The international consortium was awarded the grant by the Network of European Funding for Neuroscience Research (ERANET-NEURON), which is part of a European research area network funded by the European Commission. The consortium’s project is entitled, “New therapeutic strategies in the treatment of traumatic brain injury by targeting the LEctin Activation Pathway of complement,” or LEAP, and is focused on defining the contribution of lectin pathway activators and enzymes (MASP-1, MASP-2, and MASP-3) in driving post-traumatic brain injury and on assessing the therapeutic utility of MASP-2-blocking antibodies to reduce TBI-related morbidity and mortality in patients. The program also targets the development of biomarkers for use in TBI clinical trials.
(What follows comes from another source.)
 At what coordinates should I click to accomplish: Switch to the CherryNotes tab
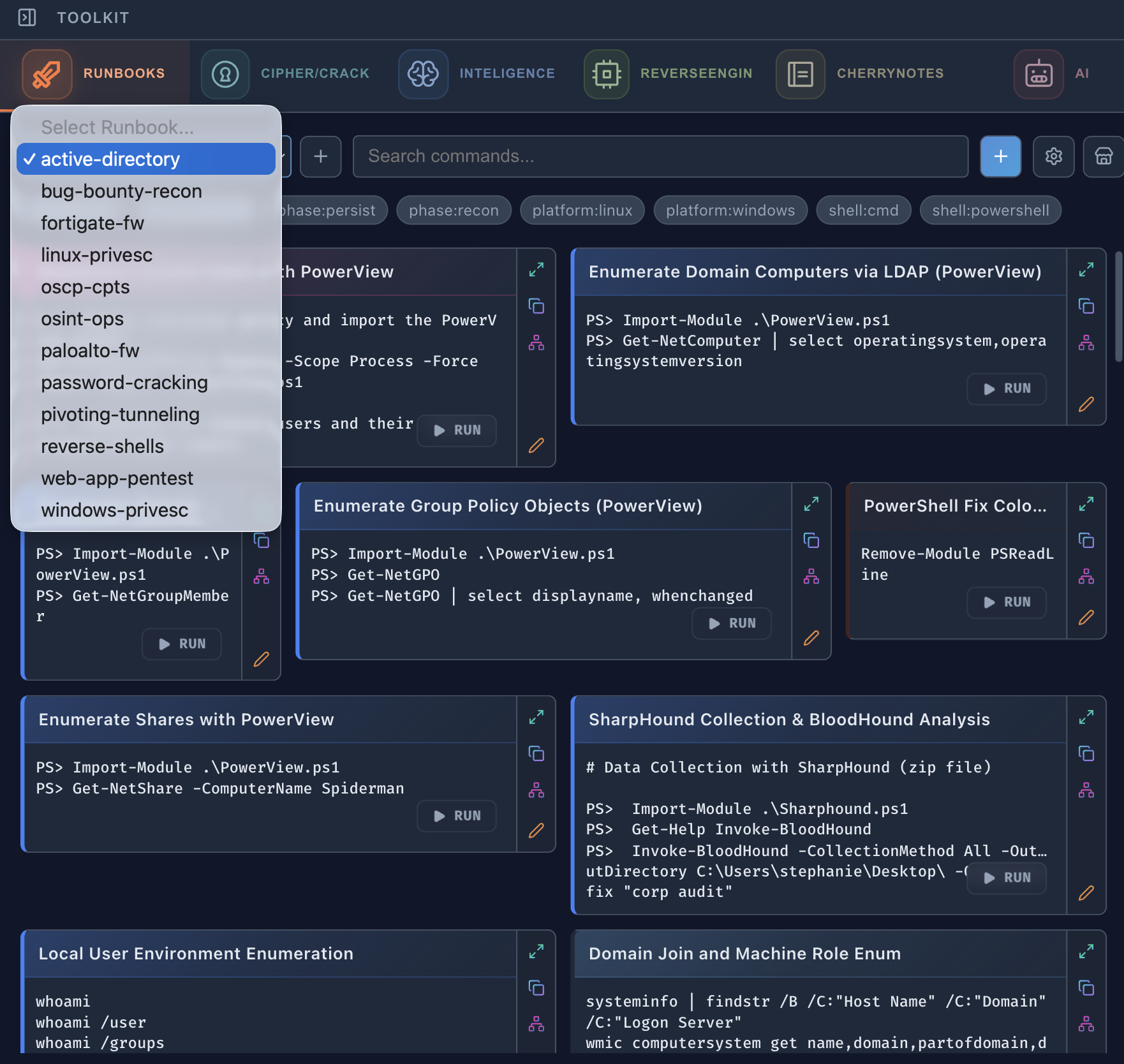pos(890,73)
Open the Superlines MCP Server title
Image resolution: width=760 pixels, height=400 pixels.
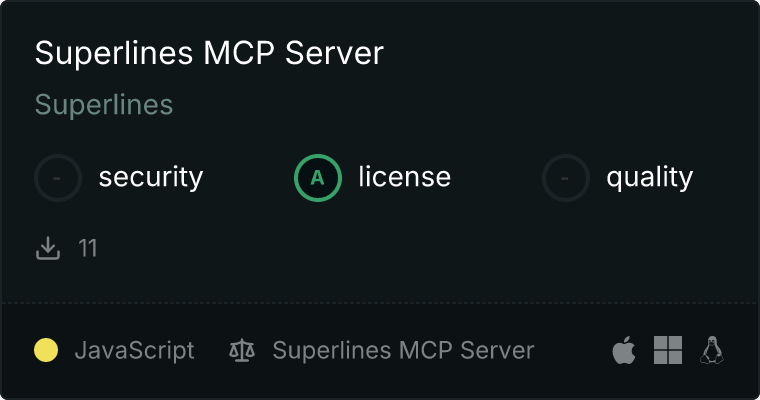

Traumatic brain injury is a leading cause of death and of permanent disability worldwide, contributing to about 30% of all injury deaths in the US. Those who survive a TBI can face effects (e.g., cognitive, movement, vision or hearing, and emotional) lasting a few days to disabilities which may last the rest of their lives. In 2010, about 2.5 million emergency department visits, hospitalizations, or deaths in the US were associated with TBI. Within minutes following the trauma, TBI induces the activation of several injurious cascades that develop over time and account for the majority of brain damage. Among these, the lectin pathway of complement and its effector enzyme MASP-2 have been identified to contribute substantially to the detrimental outcome of TBI.

“We are pleased that ERANET-NEURON has chosen to fund our consortium to evaluate further the role of the lectin pathway and MASP-2 in traumatic brain injury,” stated Dr. Maria-Grazia De Simoni, Head of the Laboratory of Inflammation and Nervous System Diseases, IRCCS-Istituto di Ricerche Farmacologiche Mario Negri and coordinator of the study. “We believe that the lectin pathway plays a critical role in brain injury as evidenced by our published data showing that Omeros’ MASP-2 inhibitor OMS721 significantly reduced brain infarct size and protected against neurologic functional loss in a well-established animal model of stroke. We look forward to sharing the results of our collaborative efforts to develop therapeutic strategies for the treatment of traumatic brain injury.”

Omeros currently has an ongoing Phase 3 clinical program evaluating OMS721 in atypical hemolytic uremic syndrome as well as Phase 2 programs assessing the drug in hematopoietic stem cell transplant-associated thrombotic microangiopathy and in IgA nephropathy, membranous nephropathy, C3 glomerulopathy and lupus nephritis.